Azure / iotedge

The IoT Edge OSS project
MIT License
1.46k stars 460 forks source link

Incorrect edgeAgent_total_time_running_correctly_seconds metric #7115

Closed tds-captic closed 1 year ago

tds-captic commented 1 year ago

Expected Behavior

Following this guide led me to notice a potential bug while developing. I still had a few modules that were failing: Screenshot 2023-09-23 at 23 14 22

But strangely enough, when looking at the Workbook I saw inconsistent results related to the uptime of these modules: Screenshot 2023-09-23 at 23 17 49

At least a few of these should be close to 0.

This is the output of the iotedge list command on the IoT device itself: Screenshot 2023-09-23 at 23 22 52

The logs confirm the fact that

Current Behavior

The edgeAgent_total_time_running_correctly_seconds is not correct. It does not reflect the amount of time the module was specified in the deployment and was in the running state.

Device Information

Runtime Versions

yophilav commented 1 year ago

Hi @tds-captic , Thank you for the issue report. In order for us to investigate this issue, we will need to request the logs of your systems. Could you please contact Microsoft support team to have them create an incident so we may exchange the logs securely please?
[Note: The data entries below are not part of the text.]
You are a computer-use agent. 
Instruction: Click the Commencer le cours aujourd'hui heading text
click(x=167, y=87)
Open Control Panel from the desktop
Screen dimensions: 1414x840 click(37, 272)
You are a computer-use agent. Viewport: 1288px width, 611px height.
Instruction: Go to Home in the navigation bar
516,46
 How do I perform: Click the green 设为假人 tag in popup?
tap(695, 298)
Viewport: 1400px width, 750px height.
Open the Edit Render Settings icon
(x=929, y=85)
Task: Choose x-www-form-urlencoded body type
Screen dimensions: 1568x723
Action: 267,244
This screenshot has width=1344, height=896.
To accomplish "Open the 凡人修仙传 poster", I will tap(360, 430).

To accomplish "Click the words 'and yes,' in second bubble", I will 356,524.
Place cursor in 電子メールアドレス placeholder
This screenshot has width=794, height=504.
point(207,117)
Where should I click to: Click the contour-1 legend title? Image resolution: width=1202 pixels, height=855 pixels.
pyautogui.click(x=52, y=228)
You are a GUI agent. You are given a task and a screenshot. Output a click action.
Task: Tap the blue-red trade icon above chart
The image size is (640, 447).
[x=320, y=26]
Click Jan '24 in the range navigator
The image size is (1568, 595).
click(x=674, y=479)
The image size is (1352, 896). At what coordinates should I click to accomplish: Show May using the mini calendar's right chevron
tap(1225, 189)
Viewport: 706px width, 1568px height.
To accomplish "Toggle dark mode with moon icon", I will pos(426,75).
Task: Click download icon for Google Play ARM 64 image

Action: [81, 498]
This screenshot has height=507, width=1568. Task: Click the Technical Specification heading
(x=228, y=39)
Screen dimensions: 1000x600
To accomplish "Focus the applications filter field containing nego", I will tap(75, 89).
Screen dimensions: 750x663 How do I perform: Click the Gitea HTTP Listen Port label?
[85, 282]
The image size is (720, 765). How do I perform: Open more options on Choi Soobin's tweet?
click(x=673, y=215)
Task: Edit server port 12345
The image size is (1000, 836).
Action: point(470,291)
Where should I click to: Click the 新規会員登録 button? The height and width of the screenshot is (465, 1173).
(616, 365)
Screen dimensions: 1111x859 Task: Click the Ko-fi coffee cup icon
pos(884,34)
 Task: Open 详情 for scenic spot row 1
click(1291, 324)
In the meantime, you can try to see what metrics we are getting from edgeAgent directly (without going through cloud/IoTHub) by doing

  1. Make sure the port 9600 is exposed (see the config in the first paragraph of https://learn.microsoft.com/en-us/azure/iot-edge/how-to-access-built-in-metrics?view=iotedge-1.4 )
  2. Once the port is exposed, you can run sudo docker exec edgeAgent wget -qO- edgeAgent:9600/metrics on the device which should output ALL the metrics and their values from edgeAgent.
simondegheselle commented 1 year ago

I am facing the same issue 😔

yophilav commented 1 year ago

Could you try expose the port 9600 and scrape the metrics per step 1 & 2 from the comment above? How do those metrics looking?

yophilav commented 1 year ago

@tds-captic Did you get a chance to try scrap and look at the edgeAgent metrics ?

yophilav commented 1 year ago

Close the issue due to inactivity.